Titanium, ceramics such as zirconia and precious metal alloys are commonly used in long-term dental applications. Each material family has specific advantages: the strength of titanium is preferred for dental implants, whereas zirconia is used mainly for crowns and bridges because of its aesthetic qualities.

Polyetheretherketones (PEEK) have been gaining favour over the last few years as alternative materials for some temporary applications. Nonstructural products made from nonreinforced-fibre PEEK, such as healing caps and provisional abutments, are currently available from various suppliers. These new materials strike an advantageous balance of strength, proven biocompatibility, aesthetics, versatility in manufacturing and flexibility in the end-use environment (meaning the dentist can modify the product during surgery, if required). This material has gained wide acceptance in the dental field, as evidenced by the number of PEEK-based products that are available today. There is, however, a general misunderstanding about PEEK.

Distracted, perhaps, by PEEK’s novelty, users may neglect to take into account the entire polyaryl polymer family. While PEEK is the most representative member of the material family, it may not be the optimal choice for dental applications, where aesthetic considerations and long-term structural properties are of primary importance. Products made from polyetherketoneketone (PEKK) may be a better option.
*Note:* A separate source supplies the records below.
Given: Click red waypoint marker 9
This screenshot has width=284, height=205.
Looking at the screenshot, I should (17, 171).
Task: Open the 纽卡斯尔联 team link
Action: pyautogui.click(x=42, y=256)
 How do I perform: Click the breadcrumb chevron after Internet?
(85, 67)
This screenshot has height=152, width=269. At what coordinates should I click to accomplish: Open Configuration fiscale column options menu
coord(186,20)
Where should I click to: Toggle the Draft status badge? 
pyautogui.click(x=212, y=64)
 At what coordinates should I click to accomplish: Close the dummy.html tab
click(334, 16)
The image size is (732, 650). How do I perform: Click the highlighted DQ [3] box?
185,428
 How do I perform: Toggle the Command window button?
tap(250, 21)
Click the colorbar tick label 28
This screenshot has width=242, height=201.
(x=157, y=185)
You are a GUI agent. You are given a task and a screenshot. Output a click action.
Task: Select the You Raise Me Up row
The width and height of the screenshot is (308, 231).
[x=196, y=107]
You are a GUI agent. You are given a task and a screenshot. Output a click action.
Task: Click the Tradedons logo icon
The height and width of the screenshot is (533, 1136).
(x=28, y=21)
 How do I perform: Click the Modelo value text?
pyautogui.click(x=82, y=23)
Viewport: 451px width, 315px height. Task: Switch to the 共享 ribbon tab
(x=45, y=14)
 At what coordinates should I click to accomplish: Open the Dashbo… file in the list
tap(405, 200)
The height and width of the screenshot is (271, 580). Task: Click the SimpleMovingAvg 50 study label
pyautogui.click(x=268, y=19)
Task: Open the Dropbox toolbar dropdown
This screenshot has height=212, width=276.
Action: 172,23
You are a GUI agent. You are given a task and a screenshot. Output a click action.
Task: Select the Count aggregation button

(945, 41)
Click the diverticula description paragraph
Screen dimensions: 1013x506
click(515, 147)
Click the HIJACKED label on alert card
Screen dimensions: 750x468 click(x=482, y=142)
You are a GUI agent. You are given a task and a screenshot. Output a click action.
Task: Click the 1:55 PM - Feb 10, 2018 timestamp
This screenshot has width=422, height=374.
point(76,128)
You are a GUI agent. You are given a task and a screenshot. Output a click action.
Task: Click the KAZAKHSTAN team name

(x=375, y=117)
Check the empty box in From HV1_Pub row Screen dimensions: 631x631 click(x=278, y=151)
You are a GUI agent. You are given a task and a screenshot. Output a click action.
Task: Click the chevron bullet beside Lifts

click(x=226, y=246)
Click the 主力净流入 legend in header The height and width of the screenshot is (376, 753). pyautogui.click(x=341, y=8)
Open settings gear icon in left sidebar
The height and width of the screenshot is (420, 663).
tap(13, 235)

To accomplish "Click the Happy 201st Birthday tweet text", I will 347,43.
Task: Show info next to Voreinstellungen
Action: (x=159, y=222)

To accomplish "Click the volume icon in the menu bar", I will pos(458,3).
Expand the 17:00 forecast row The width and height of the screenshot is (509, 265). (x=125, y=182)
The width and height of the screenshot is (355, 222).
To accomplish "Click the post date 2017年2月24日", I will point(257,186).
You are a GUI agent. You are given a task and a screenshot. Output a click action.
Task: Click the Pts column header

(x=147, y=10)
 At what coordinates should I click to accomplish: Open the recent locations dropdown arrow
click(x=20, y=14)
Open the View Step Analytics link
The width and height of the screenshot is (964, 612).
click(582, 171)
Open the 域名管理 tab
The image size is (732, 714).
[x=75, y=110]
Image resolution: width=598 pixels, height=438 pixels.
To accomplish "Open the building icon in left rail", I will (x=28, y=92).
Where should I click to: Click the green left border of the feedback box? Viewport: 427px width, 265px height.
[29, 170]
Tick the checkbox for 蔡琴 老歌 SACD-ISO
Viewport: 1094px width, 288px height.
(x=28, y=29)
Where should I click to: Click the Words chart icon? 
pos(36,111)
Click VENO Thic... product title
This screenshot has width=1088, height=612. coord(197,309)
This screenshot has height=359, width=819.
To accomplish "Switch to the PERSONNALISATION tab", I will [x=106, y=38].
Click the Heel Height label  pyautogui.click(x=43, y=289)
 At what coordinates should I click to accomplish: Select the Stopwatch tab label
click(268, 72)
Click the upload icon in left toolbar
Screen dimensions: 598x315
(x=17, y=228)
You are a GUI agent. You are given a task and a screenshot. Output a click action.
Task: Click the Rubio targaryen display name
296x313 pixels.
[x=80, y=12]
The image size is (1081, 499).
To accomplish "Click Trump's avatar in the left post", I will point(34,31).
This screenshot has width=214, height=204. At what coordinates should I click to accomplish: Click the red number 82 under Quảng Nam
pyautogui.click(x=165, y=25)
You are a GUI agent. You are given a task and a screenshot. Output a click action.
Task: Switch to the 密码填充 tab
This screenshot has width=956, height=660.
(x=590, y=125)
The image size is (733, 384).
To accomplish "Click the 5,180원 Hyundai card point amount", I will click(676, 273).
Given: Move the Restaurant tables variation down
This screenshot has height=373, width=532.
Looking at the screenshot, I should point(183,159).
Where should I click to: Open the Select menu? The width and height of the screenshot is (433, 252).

The specific mechanical properties of polyaryl polymers are a product of the material’s structural backbone, which gives a similar signature to all of the polymers in the polyaryl family. For that reason, neat PEEK and PEKK resins both share astonishing mechanical, chemical and physical properties.

Preventing Degradation

While it is well known that the interface between carbon fibres and polyaryl matrices is not adversely affected by aqueous liquids, such is not the case with glass fibres. To maintain aesthetics in long-term applications, the material’s mechanical properties must be specifically tailored with the adjunction of reinforcing glass fibres. The glass fibres receive a surface treatment to enable them to reinforce polymers with moderate temperature resistance. Because of the approximate 400°C processing temperatures required by PEEK and PEKK thermoplastics, weaknesses may occur at the interface of the glass fibre and polymer matrix, leading to possible degradation. As a result, the ability of glass fibre–reinforced polyaryl composites to withstand daily exposure to a wet environment in the oral cavity over a long period of time requires monitoring. If the interface is degraded, the product’s shear and compressive strengths will be most affected, but the degradation will also have an impact on stiffness.

Table I shows how mechanical properties are affected when PEEK and PEKK glass-reinforced composites are immersed in 50°C water for nine months. For comparison purposes, the percentage of relative loss in properties is also indicated. These results (reported elsewhere) indicate a clear drop in both the strength and stiffness of reinforced PEEK. Flexural stiffness is reduced by a factor of 2 in reinforced PEEK, while there is only a slight leveling off in reinforced PEKK. There is also a stark difference in the way in which an aqueous environment affects the compressive strength of PEEK and PEKK. In the case of PEKK, it is statistically unchanged. These results are of primary importance for long-term structural applications, and raise serious questions about the use of PEEK-based products.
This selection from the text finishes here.